This change makes it easier to understand the problem, but it doesn't change the result, which is true for a set of sequential 1 * 10^12 integers that aren't padded in this way:

0

6

46

426

1435

55123

230105

2873680

63725050

640899375

0060833473

53442421828

372859331893

The point? The differing length of the integers between 0 and 1 * 10^12 needs to be taken into account. So the number of threes in the set of integers between 0 and 1 * 10^12 is 1 * 10^12 (height) times 12 (width) divided by 10 (isolate any single digit) divided by two (to account for the missing digits in the upper left of the martix as shown above).

Guest Apr 11, 2017

#19**0 **

You still did not address the question of "Guest #13". That is, if this method works for the total number of 3's from 1 to 1,000, which comes to 300 threes, and from 1 to 10,000, which comes to 4,000 threes(of which there is no doubt, since both have been counted by computer programs), then why is it different for the total number of 3's from 1 to 10^12?

Guest Apr 11, 2017

#21**+1 **

1. The matrix is not a square matrix, its length is 10^{12} and its width is 12.

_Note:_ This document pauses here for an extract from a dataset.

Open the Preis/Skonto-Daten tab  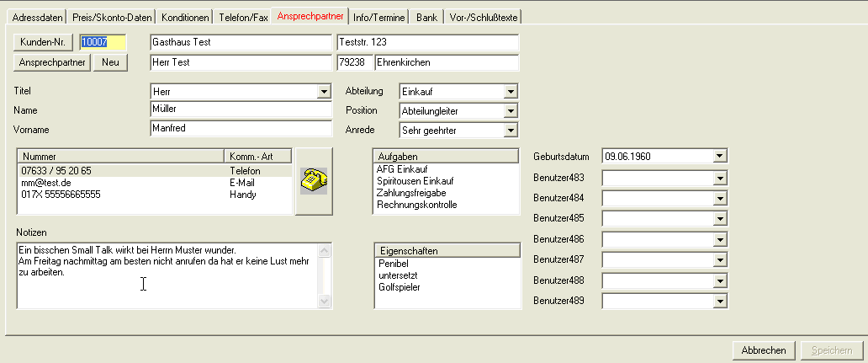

2. In my solution i HAD to count those zeroes (in the second one. In the first one i just used them to show we can look at it as a set of combinations)

3. You keep claimimg that the zeroes i added are exactly one half of the digits. Your calculation is wrong, because you are assuming A TON of things you think are right. I calculated it, and the number of added zeroes is less than 1/100 of all of the digits (after the zeroes were added)

Ehrlich
Apr 11, 2017

#23**0 **

You're right -- I became enamored of my simple model and overlooked something important about the set of integers {0 , 1 * 10^12-1}, which is that (unlike my model) nearly all of of them are 12 digits long.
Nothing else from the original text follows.